- Exercise directions -
Pick out each line in the rows below that contains the word "Task", and copy those lines.
BEGIN Available records
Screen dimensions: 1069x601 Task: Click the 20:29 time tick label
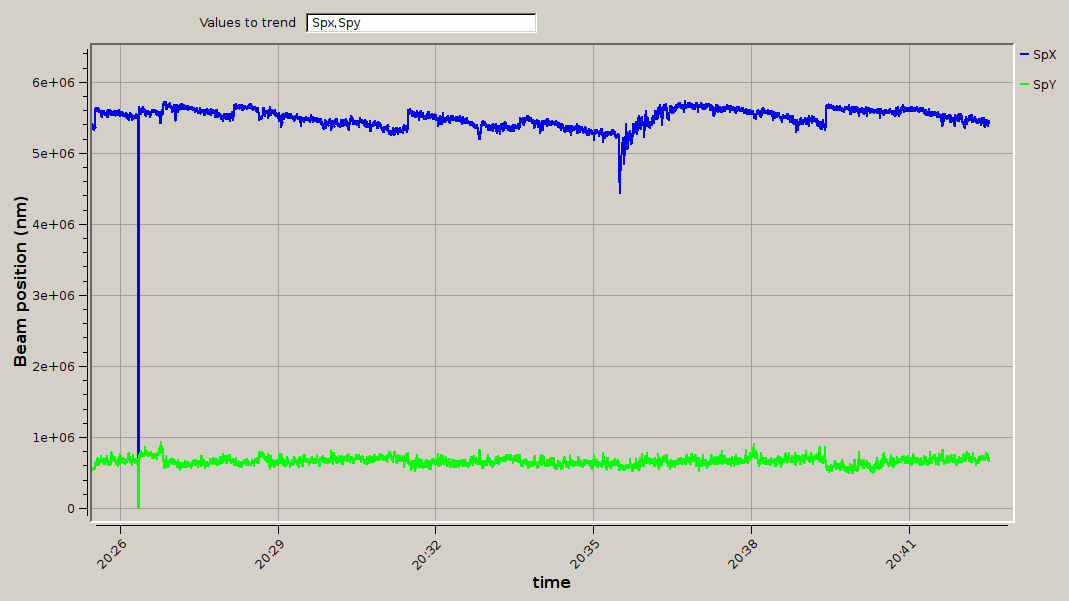pos(268,549)
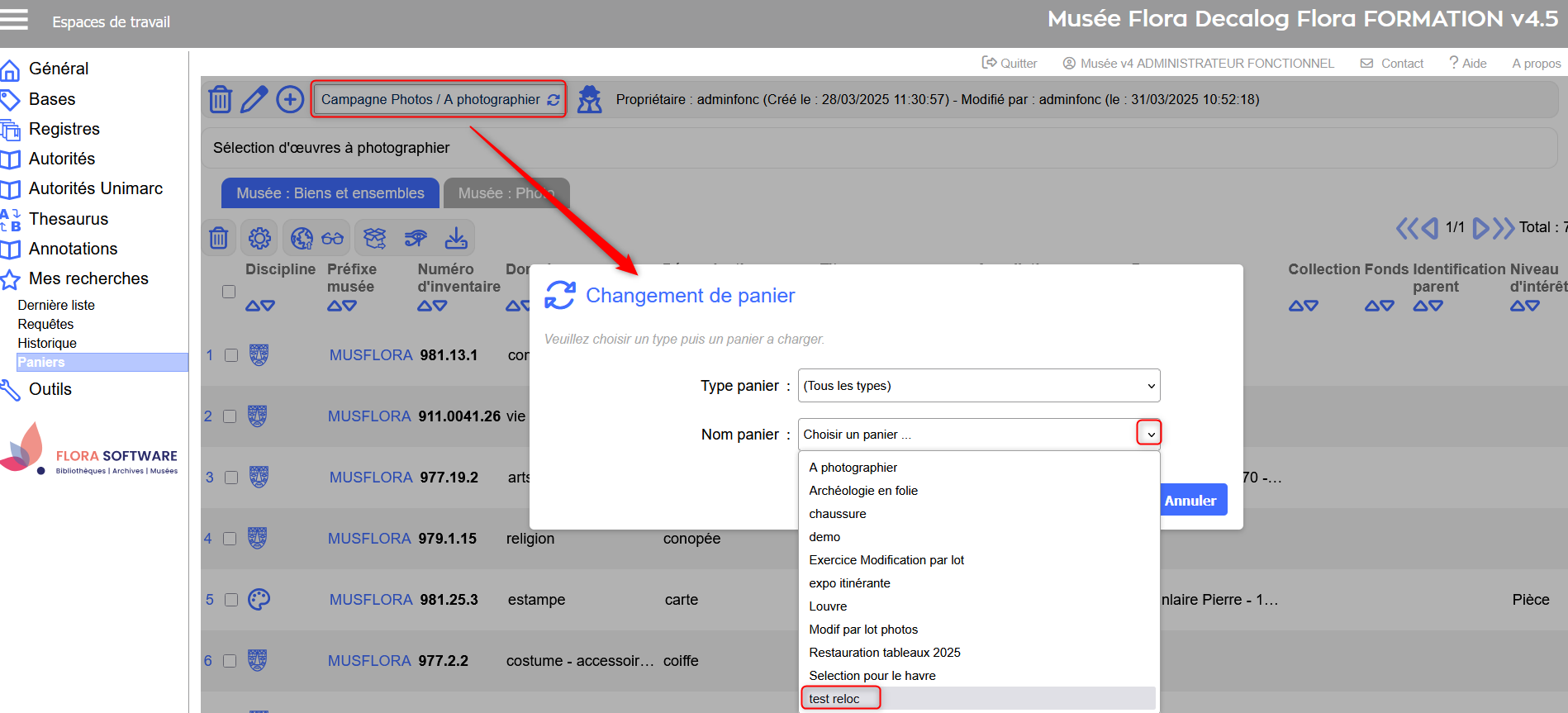This screenshot has height=713, width=1568.
Task: Check the checkbox for row 1
Action: click(231, 355)
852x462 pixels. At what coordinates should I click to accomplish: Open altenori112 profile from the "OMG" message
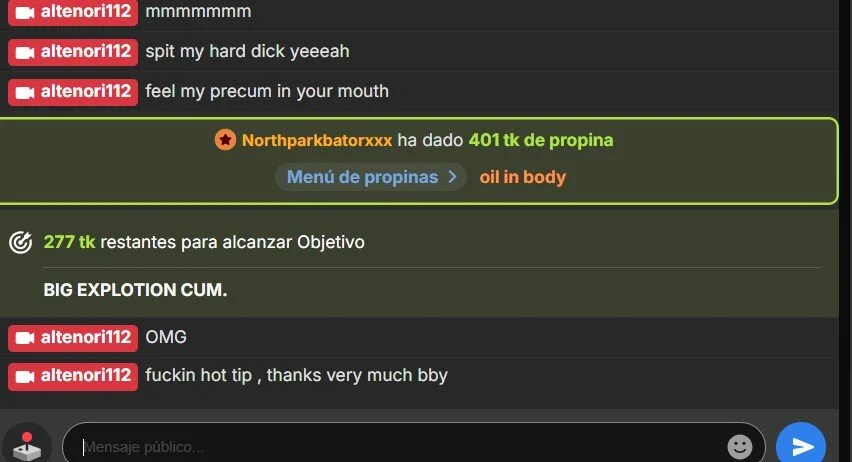pyautogui.click(x=86, y=337)
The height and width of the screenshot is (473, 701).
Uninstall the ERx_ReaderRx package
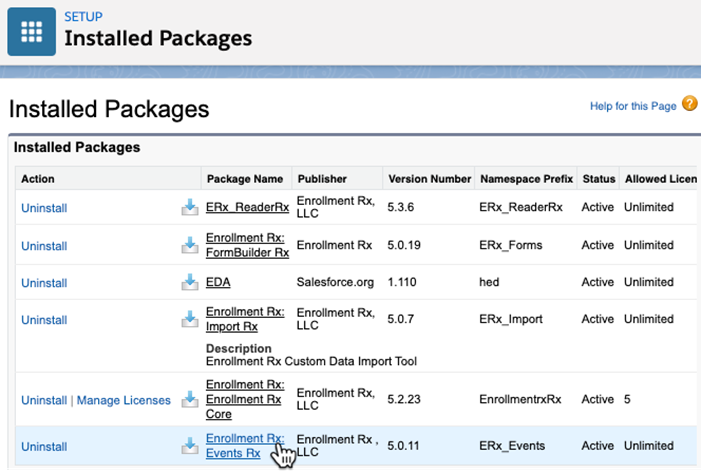pos(44,208)
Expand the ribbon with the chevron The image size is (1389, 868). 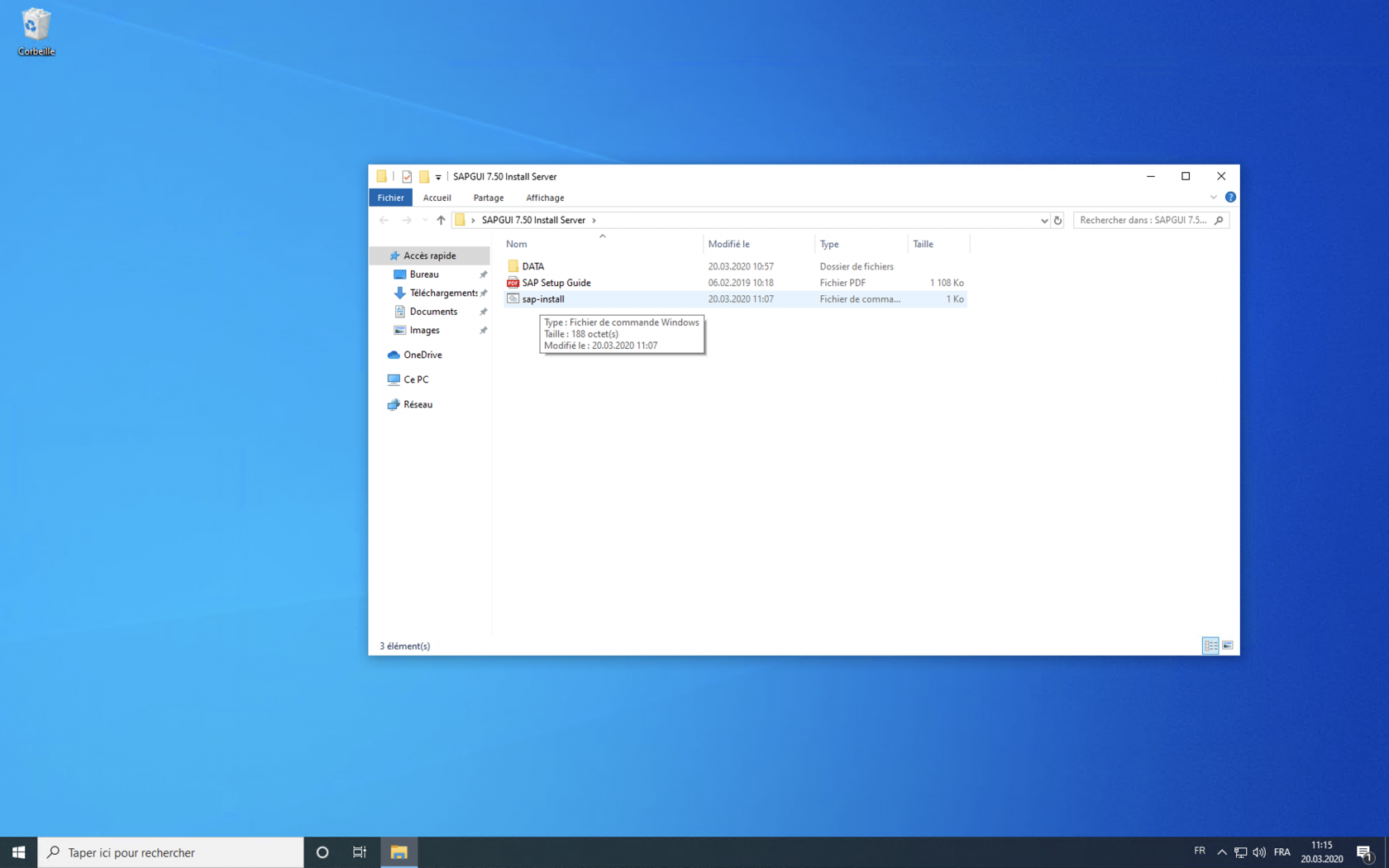tap(1213, 198)
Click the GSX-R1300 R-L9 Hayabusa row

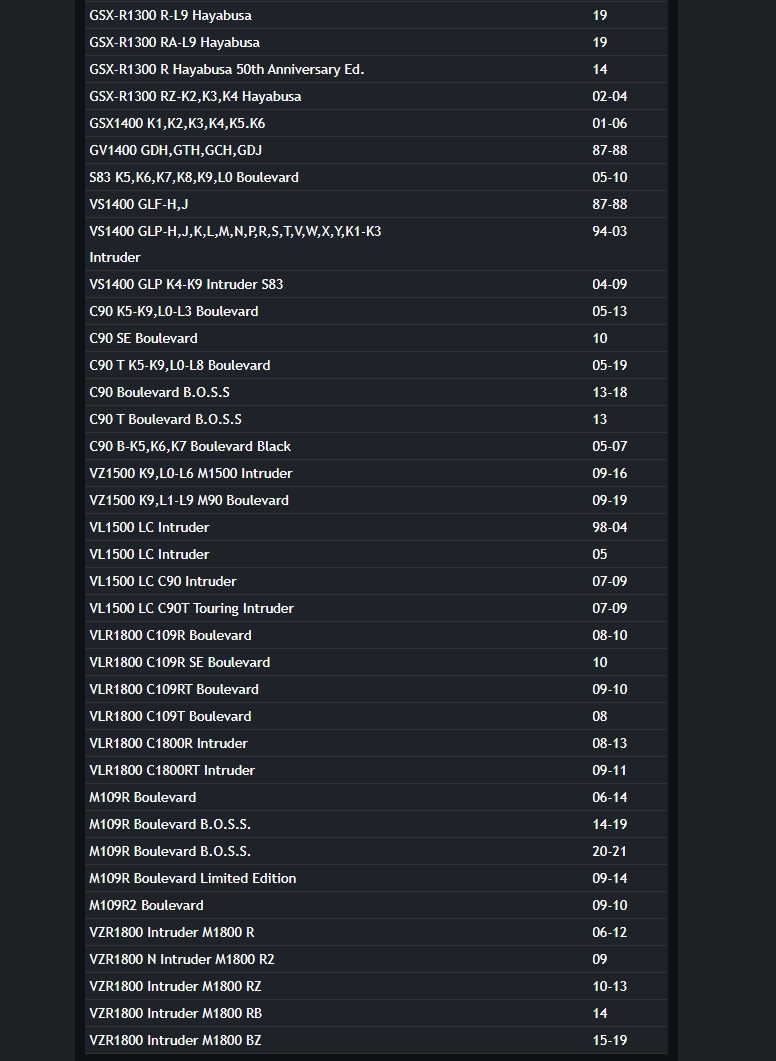coord(171,15)
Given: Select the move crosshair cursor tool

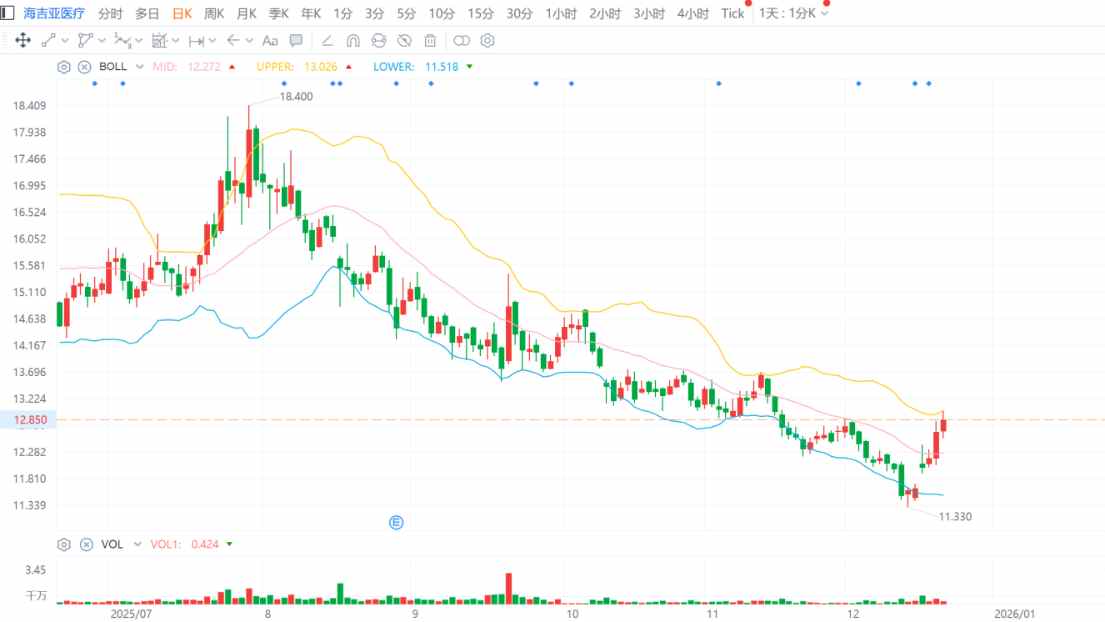Looking at the screenshot, I should point(22,41).
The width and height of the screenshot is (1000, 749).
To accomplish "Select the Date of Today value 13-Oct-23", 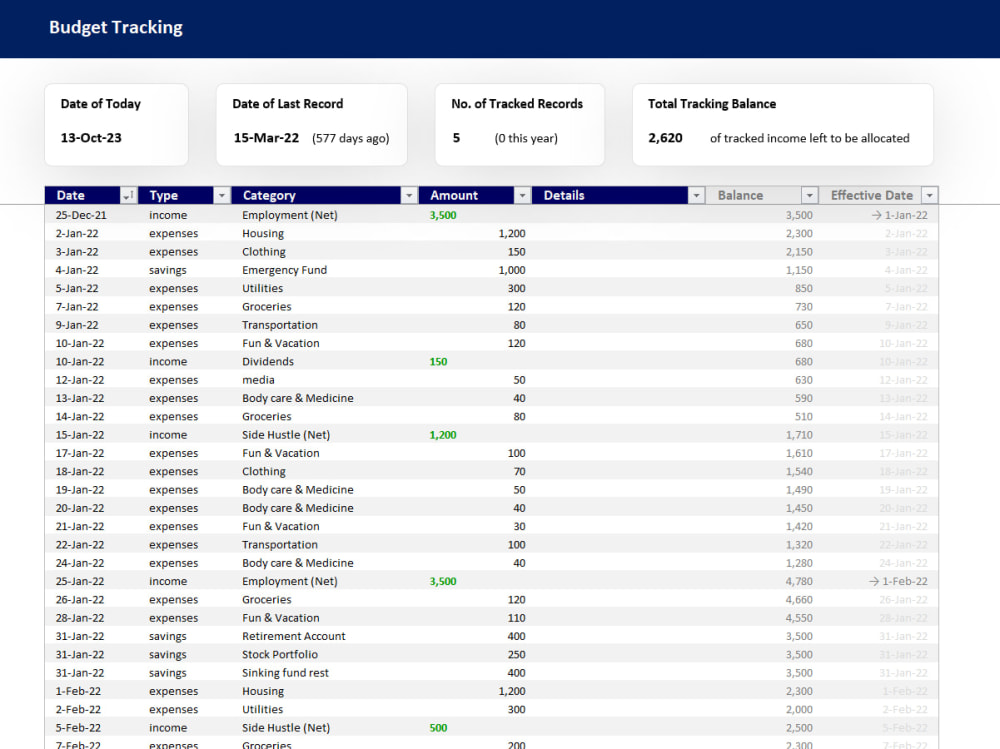I will pyautogui.click(x=89, y=137).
END Available records
- Answer for this exercise -
Screen dimensions: 1069x601 Task: Click the 20:29 time tick label
Task: Check the checkbox for row 1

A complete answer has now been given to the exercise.